Les événements se déroulent fin janvier 1967. Ils recouvrent, en fait, toute la vie conjugale de Luan et de Lea, donnée indispensable pour comprendre et élucider le problème que recèle ce drame politique et philosophique. "Depuis quand te mêles-tu de philosophie ? - Depuis que tu es devenu libéral" répondra Lea. Mais c'est entre le chœur- dans lequel se confondent les voix de la rumeur et de l'institution- et le couple déchiré que s'engage le dialogue et la polémique. Lea et Luan expriment leurs points de vue et leur position sur les événements, le chœur discutant et demandant des comptes. Toute leur vie se révèle au fil de ce dialogue-procès populaire qu'instruit le chœur.
Les taches sombres a été écrite en 1968, dans une période de tensions politiques nationales et internationales. Etroitement alliée avec la Chine depuis sa rupture avec l'URSS, l'Albanie subit le contrecoup de la révolution culturelle (abrogation des droits d'auteur, interdiction des représentations d'œuvres étrangères). La pièce est un engagement de l'auteur, un appel à témoins, une critique de la réalité dans laquelle la dramaturgie fonctionne selon des règles comparables à celles d'une enquête de police politique. Fait rarissime, le réalisme socialiste est ici utilisé pour sa propre perte, déstructuré par sa propre logique. Ce drame est l'histoire d'un long orage, d'un crépuscule, l'histoire aussi d'une chute, d'une profonde détresse intérieure dissimulée derrière l'étrange masque de la tragédie dans l'utopie communiste. L'absence de héros positif, le procédé de reconstitution des événements et l'usage de différents niveaux de distanciation vis-à-vis de ces événements, la présence d'éléments tels que le chœur des masses populaires, en font une œuvre contemporaine de premier plan, clef du théâtre albanais et de l'histoire des Balkans.

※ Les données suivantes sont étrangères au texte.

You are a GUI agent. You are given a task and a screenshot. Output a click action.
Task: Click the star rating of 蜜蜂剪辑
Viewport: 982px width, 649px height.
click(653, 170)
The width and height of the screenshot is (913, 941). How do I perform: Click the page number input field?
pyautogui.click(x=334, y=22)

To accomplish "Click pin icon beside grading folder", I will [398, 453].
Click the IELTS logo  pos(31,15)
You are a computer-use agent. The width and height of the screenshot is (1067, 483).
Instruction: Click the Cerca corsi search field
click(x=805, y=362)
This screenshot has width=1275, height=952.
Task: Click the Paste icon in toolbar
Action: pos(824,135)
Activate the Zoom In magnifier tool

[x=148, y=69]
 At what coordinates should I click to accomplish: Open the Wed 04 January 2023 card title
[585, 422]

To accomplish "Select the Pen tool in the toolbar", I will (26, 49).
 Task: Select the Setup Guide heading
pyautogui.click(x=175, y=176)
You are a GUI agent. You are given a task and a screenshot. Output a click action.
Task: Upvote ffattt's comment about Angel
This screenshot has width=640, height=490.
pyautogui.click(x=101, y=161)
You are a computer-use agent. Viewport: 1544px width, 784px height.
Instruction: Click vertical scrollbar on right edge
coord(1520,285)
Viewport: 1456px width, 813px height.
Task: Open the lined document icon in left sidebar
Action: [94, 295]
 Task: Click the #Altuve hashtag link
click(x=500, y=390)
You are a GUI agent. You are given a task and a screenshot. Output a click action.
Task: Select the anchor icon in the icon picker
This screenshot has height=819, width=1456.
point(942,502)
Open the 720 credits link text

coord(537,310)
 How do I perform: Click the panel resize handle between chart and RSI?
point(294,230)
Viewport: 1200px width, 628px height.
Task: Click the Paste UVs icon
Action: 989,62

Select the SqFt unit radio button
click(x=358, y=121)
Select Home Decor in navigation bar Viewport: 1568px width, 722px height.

´ La pièce Les taches sombres restera dans l'histoire du théâtre albanais comme une œuvre significative et symbolique, qui dénonce la façon dont les régimes totalitaires en arrivent à tuer l'art, briser les artistes, asphyxier l'esprit moderne et novateur, et faire silence sur la vérité. La vie de cet auteur dans le goulag albanais en est un exemple édifiant. Encerclé de barbelés pointus et surveillé par les tours de guet des gardes en armes, face à ce coin de ciel livide, Minush Jero n'imaginait pas que sa création connaîtrait une seconde vie, qu'un jour elle serait exhumée de ce cimetière gigantesque édifié par la censure albanaise de jadis ª
(Extrait de la préface de Luan Rama, ancien ambassadeur d'Albanie en France, Les taches sombres, Editions l'Espace d'un instant, 2001).